[Items for locating words and elements]
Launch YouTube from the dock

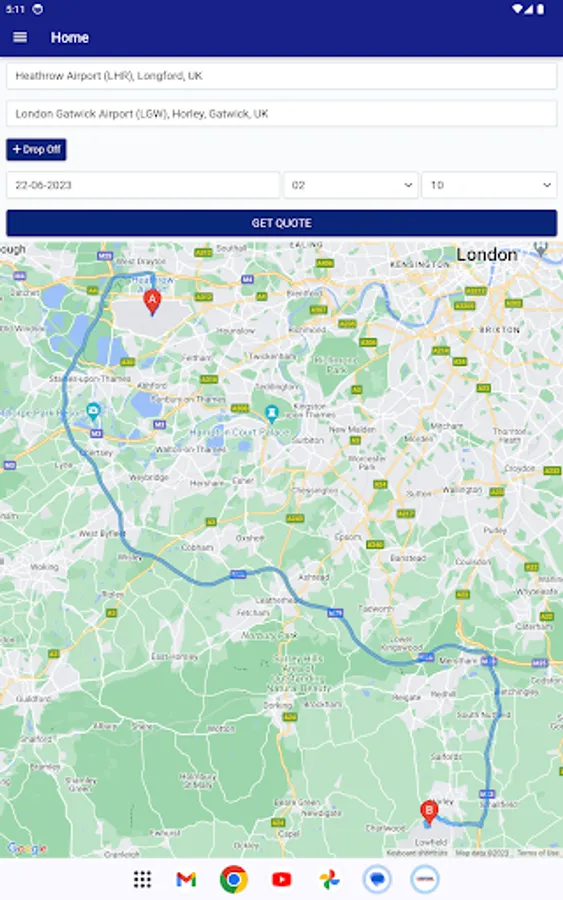[281, 879]
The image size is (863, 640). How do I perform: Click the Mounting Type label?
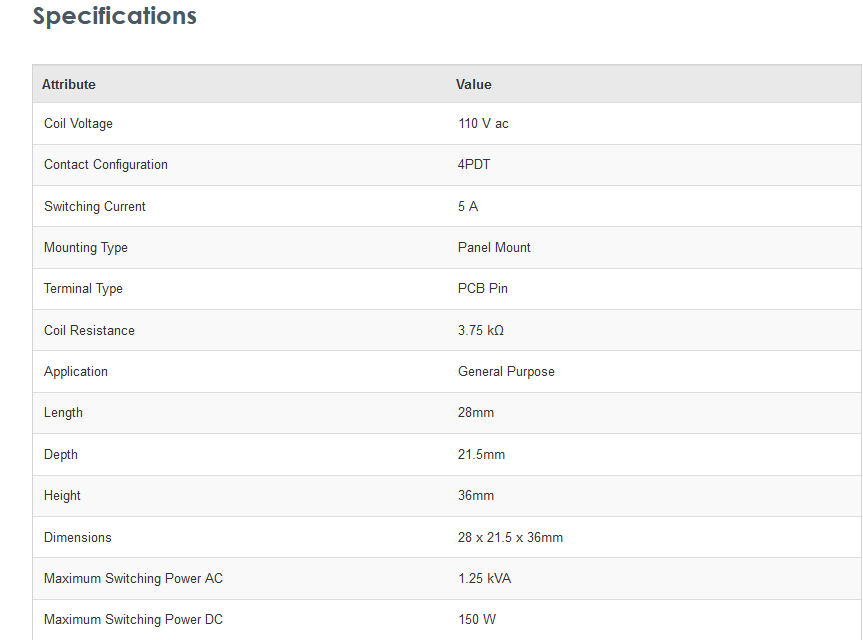[x=86, y=248]
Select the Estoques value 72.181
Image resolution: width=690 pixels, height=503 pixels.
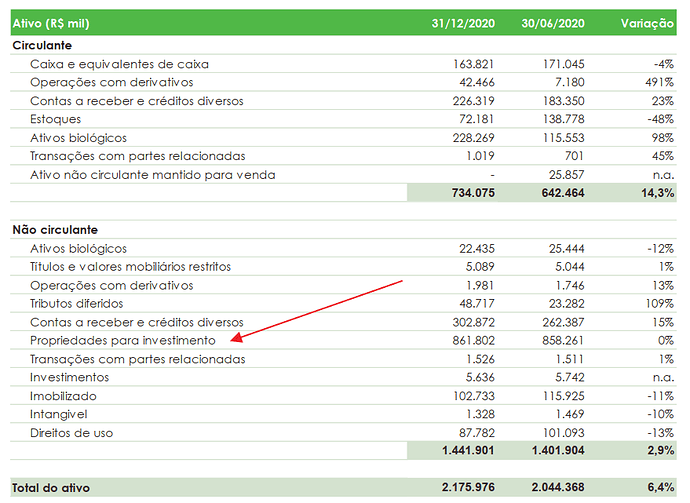(477, 119)
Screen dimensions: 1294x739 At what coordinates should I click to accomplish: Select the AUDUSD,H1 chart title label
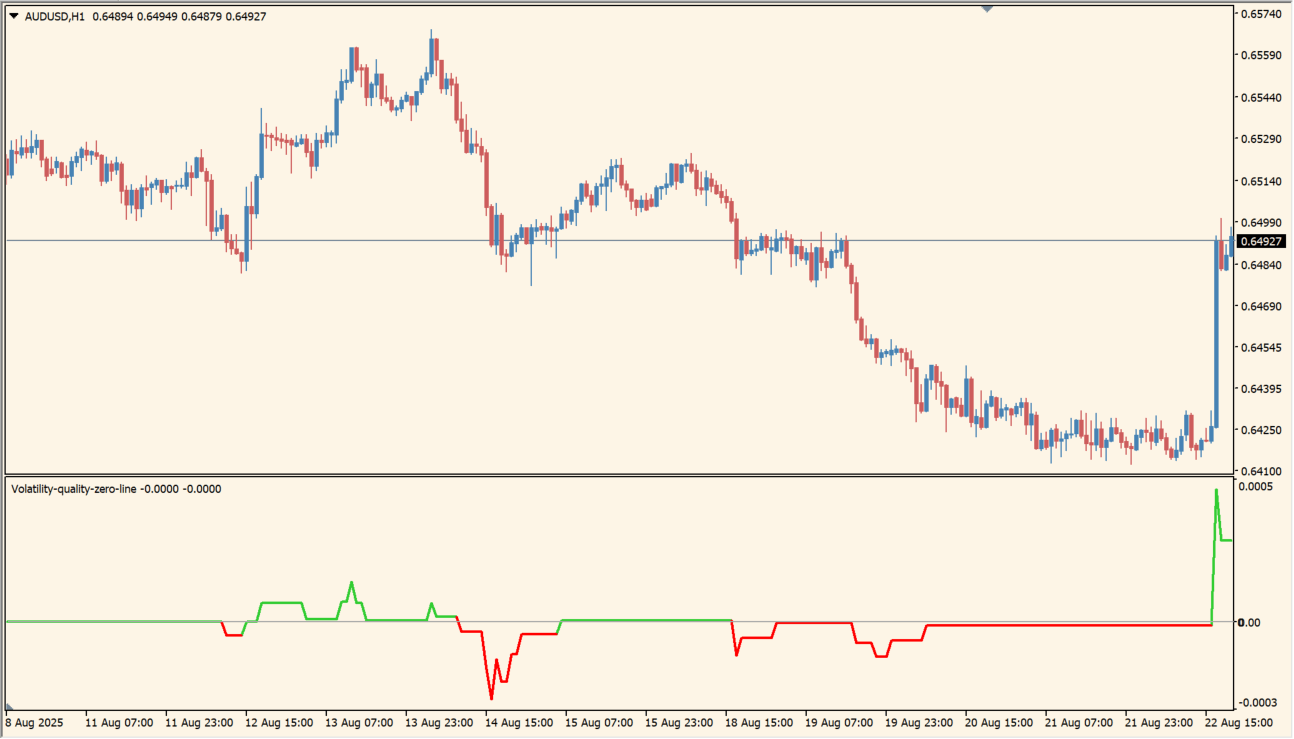point(57,15)
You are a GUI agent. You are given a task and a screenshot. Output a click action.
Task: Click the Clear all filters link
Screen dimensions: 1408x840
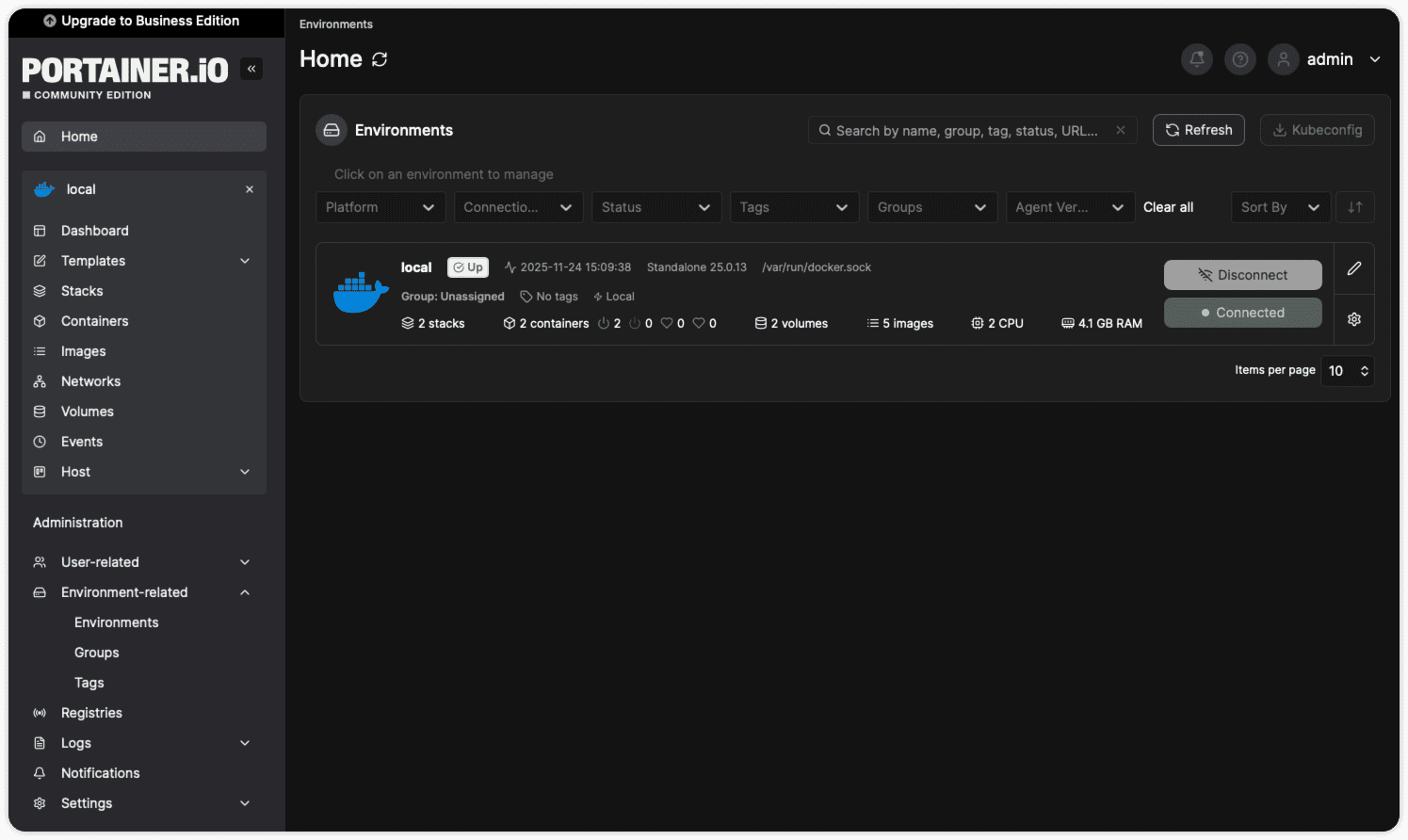pos(1168,207)

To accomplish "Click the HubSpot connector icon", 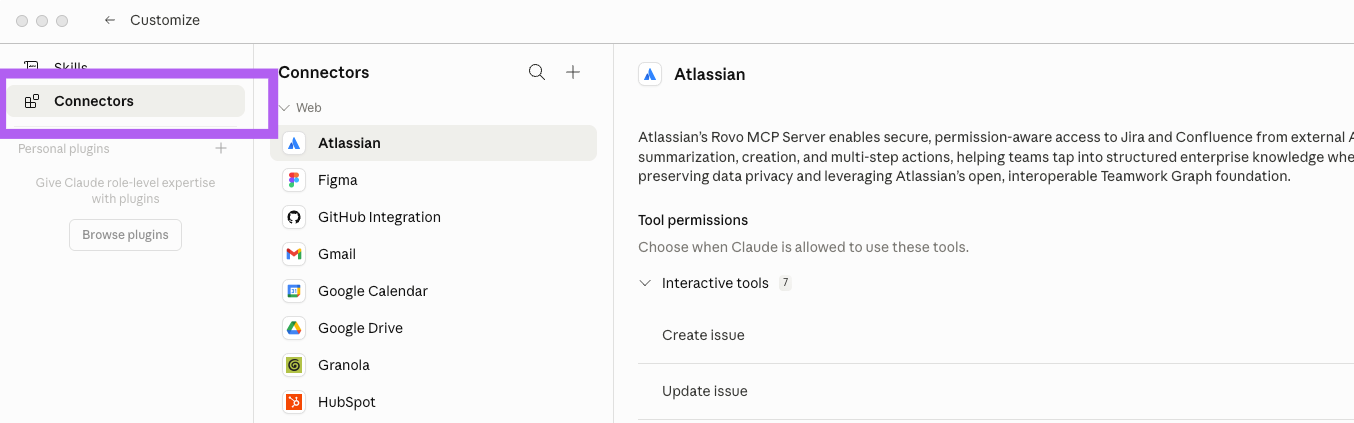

**SET TASK:** Please write out every line of the items again, requests included, with each coordinate in the answers multiplied by 1.5 and rounded to a whole number, halves rounded up. Leave out the pictures.

**SOLUTION FOR THIS EXERCISE:**
Launch YouTube from the dock

[422, 1319]
The image size is (863, 640). How do I perform: Click the Mounting Type label?
[x=129, y=372]
Select the Estoques value 72.181
Image resolution: width=690 pixels, height=503 pixels.
(716, 179)
Screen dimensions: 1294x739 At what coordinates should I click to accomplish: Select the AUDUSD,H1 chart title label
point(86,23)
You are a GUI agent. You are given a task and a screenshot. Output a click action.
Task: Click the Clear all filters link
Screen dimensions: 1408x840
pos(1752,311)

To accomplish "Click the HubSpot connector icon", 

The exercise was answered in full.